> [PROBLEM REQUIREMENTS] Print every line of the listing below verbatim, from first to last, and leave out the pictures.

::::::::

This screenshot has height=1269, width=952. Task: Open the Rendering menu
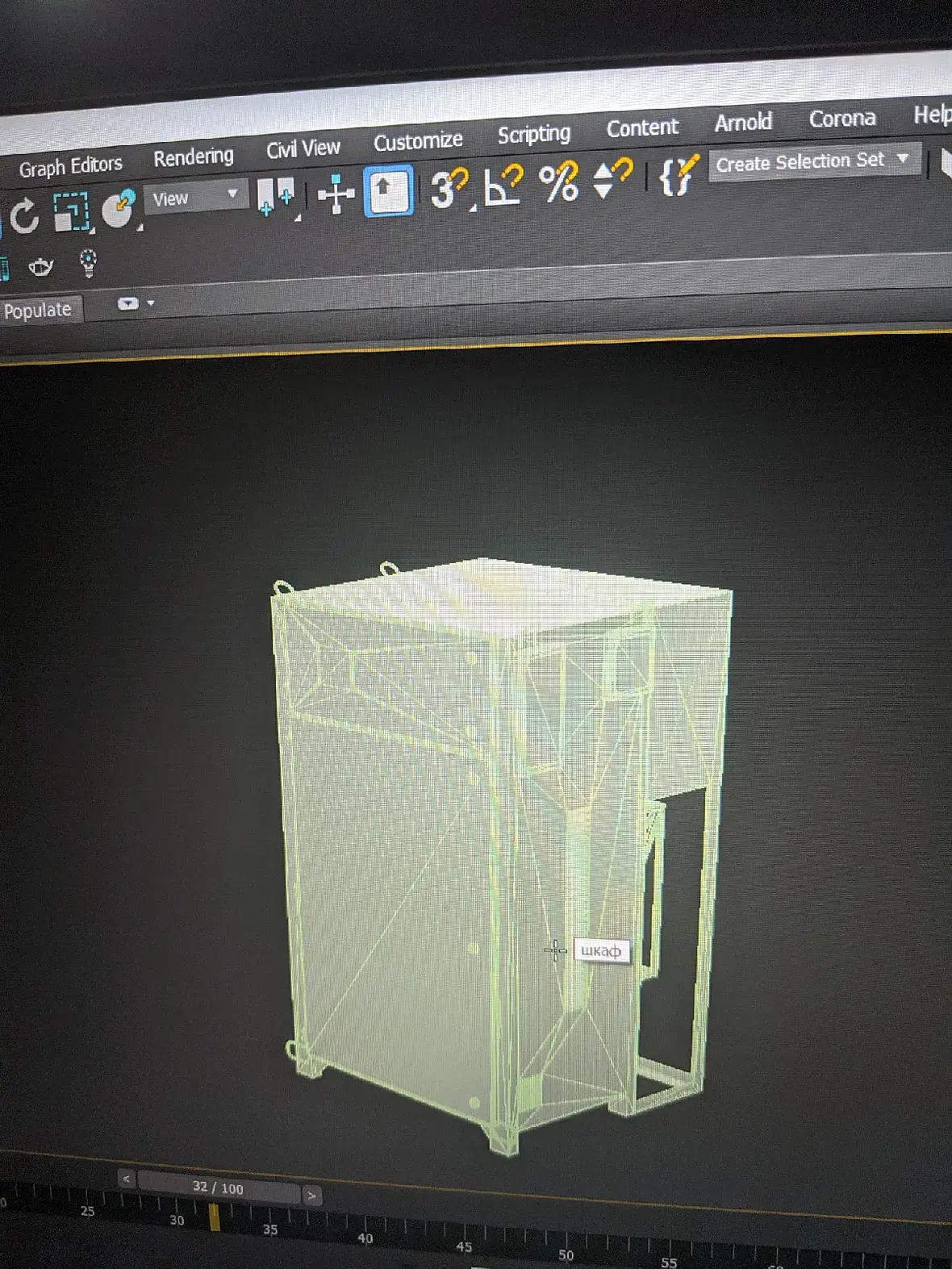pyautogui.click(x=194, y=157)
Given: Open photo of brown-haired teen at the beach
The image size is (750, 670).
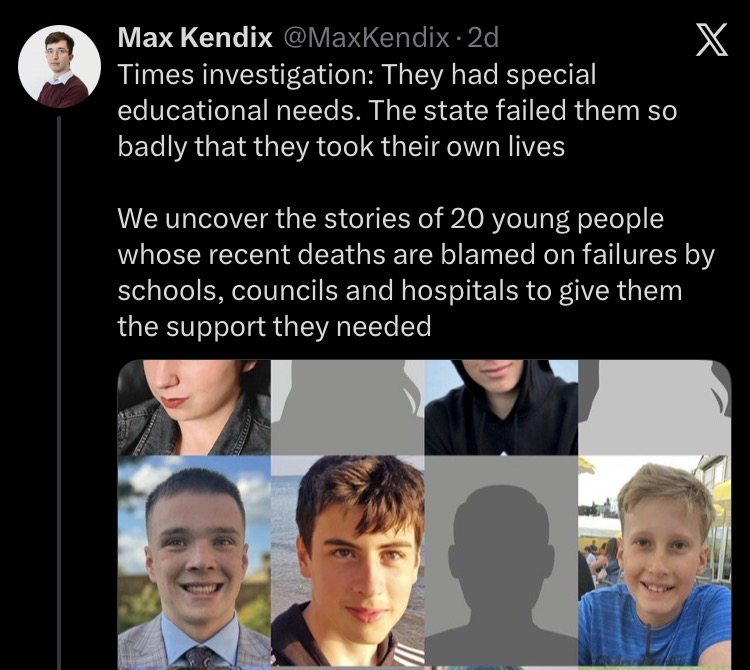Looking at the screenshot, I should click(x=348, y=560).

::::::::

> [FINISHED TASK]
This screenshot has height=1269, width=952. Task: Open the Rendering menu
pyautogui.click(x=194, y=157)
Given: Open photo of brown-haired teen at the beach
The image size is (750, 670).
Looking at the screenshot, I should click(x=348, y=560).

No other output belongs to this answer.